Ismail bin Ubaidilah al-Makhzumi berkata, "Sudah selayaknya bagi kita untuk menjaga dan memelihara apa-apa yang disampaikan oleh Rasulullah saw kepada kita, karena Allah SWT telah berfiman, 'Apa yang diberikan Rasul kepadamu maka terimalah dia. Dan apa yang dilarangnya bagimua maka tinggalkanlah' (Al-Hasyr: 7), dan keberadaannya sama dengan Alquran." (Diriwyatkan oleh al-Maruzi dalam kitab as-Sunnah, 28 dan al-Hujjah fi Bayan al-Muhijjah, karya al-Ashbahani, juz I, h. 244.

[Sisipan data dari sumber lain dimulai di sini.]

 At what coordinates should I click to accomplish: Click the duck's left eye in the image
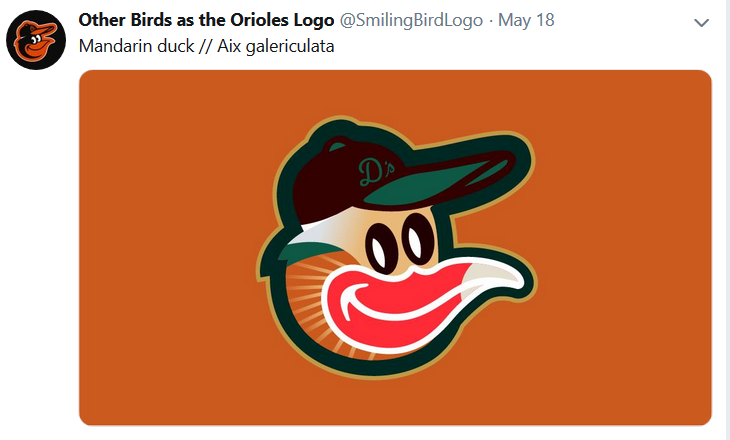[381, 247]
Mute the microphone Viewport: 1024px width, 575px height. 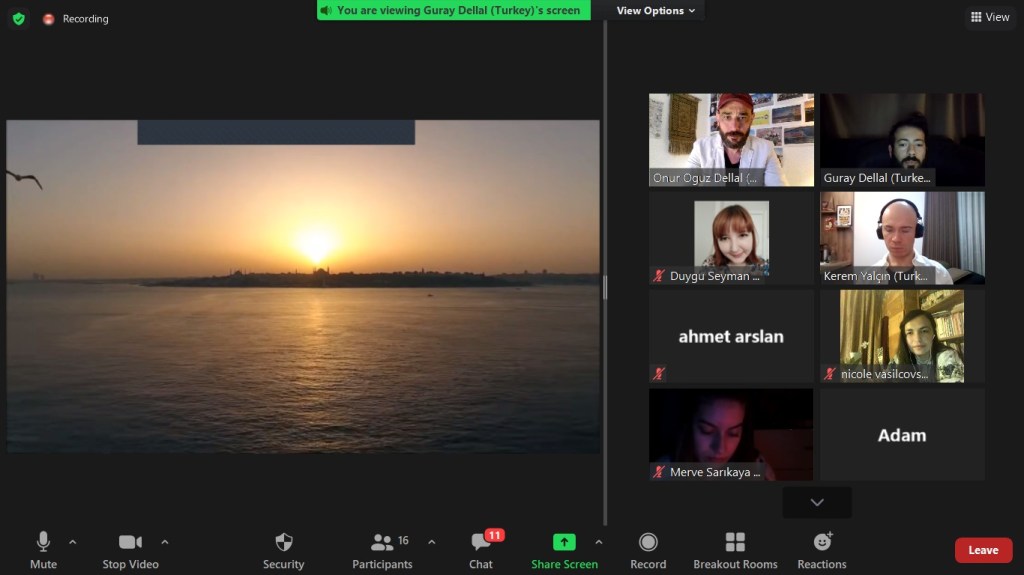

Abu Hanifah Rahimahullah berkata kepada Ibnu Abi Dza'ib, "Apakah anda mengambil hadis ini? Lalu, ia memukul dadaku dan berteriak kepadaku, ia mendapatkannya dariku, kemudian bekata, 'Anda menyempaikan hadis dari Rasulullah saw kepadaku, lalu anda bertanya kepadaku, 'Apakah anda mengambilnya?' Ya, aku mengambilnya, dan itu adalah wajib bagiku dan bagi orang yang mendengarnya. Sesungguhnya Allah SWT telah memilih Muhammad saw dari antara manusia dan Dia memberikan petunjuk kepada mereka dengannya melalui beliau, kemudian beliau juga memilihkan bagi mereka apa-apa yang telah Allah pilihkan baginya. Maka merupakan kewajiban bagi manusia untuk mengikutinya dengan taat, tidak ada alasan bagi kaum seorang muslim untuk berpaling darinya'. Abu Hanifah bekata, 'Ia tidak berhenti dari pembicaraannya hingga aku memohon untuk berhenti." (Dikeluarkan oleh Imam asy-Syafi'i dalam ar-Risalah, h. 450 -- 452).

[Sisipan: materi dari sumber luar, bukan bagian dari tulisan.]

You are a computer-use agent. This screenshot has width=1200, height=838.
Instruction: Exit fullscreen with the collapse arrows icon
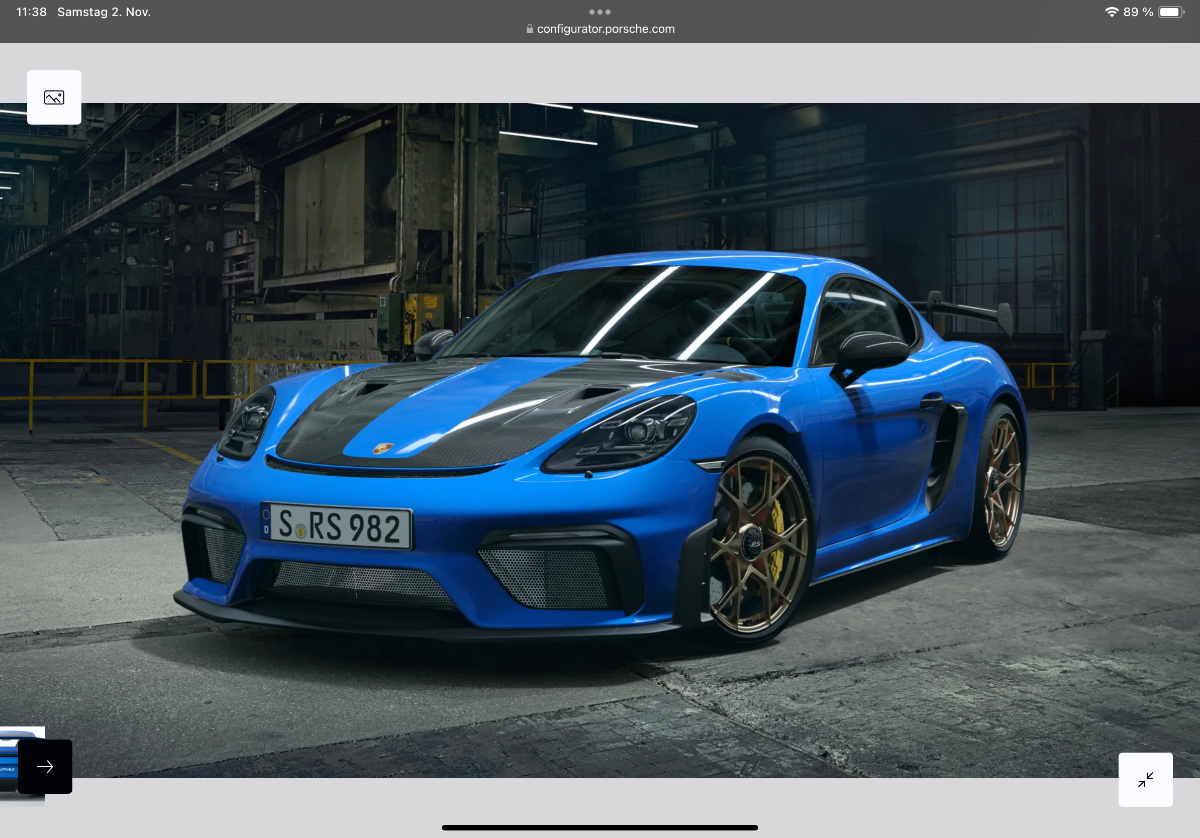(x=1145, y=779)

Kesimpulan yang dapat dikemukakan di sini adalah bahwa hadis Rasulullah saw pada dirinya sendii adalah hujjah dalam seluruh persoalan agama, baik yang ilmiah (teoritis) maupun yang praktis. Orang yang telah mengetahui dan menerimanya, maka hujjah telah ditegakkan baginya.

Persoalan -Persoalan Agama yang Telah Nyata dan Jelas dengan Telah Ditegakkannya Hujjah Allah Melalui Sampainya Alquran dan Sunnah


Persoalan -Persoalan Agama yang Telah Nyata dan Jelas dengan Telah Ditegakkannya Hujjah Allah Melalui Sampainya Alquran dan Sunnah

Allah menciptakan jin dan manusia tidak lain untuk beribadah kepada-Nya. Allah SWT berfirman yang artinya, "Dan Aku tidak menciptakan jin dan manusia melainkan supaya mereka menyembah-Ku." (Adz-Dzariyat: 56), dan Dia juga berfirman, "Hai manusia, sembahlkan Rabb-mu yang telah menciptakanmu dan orang-orang yang sebelummu agar kamu bertakwa." (Al-Baqarah: 21).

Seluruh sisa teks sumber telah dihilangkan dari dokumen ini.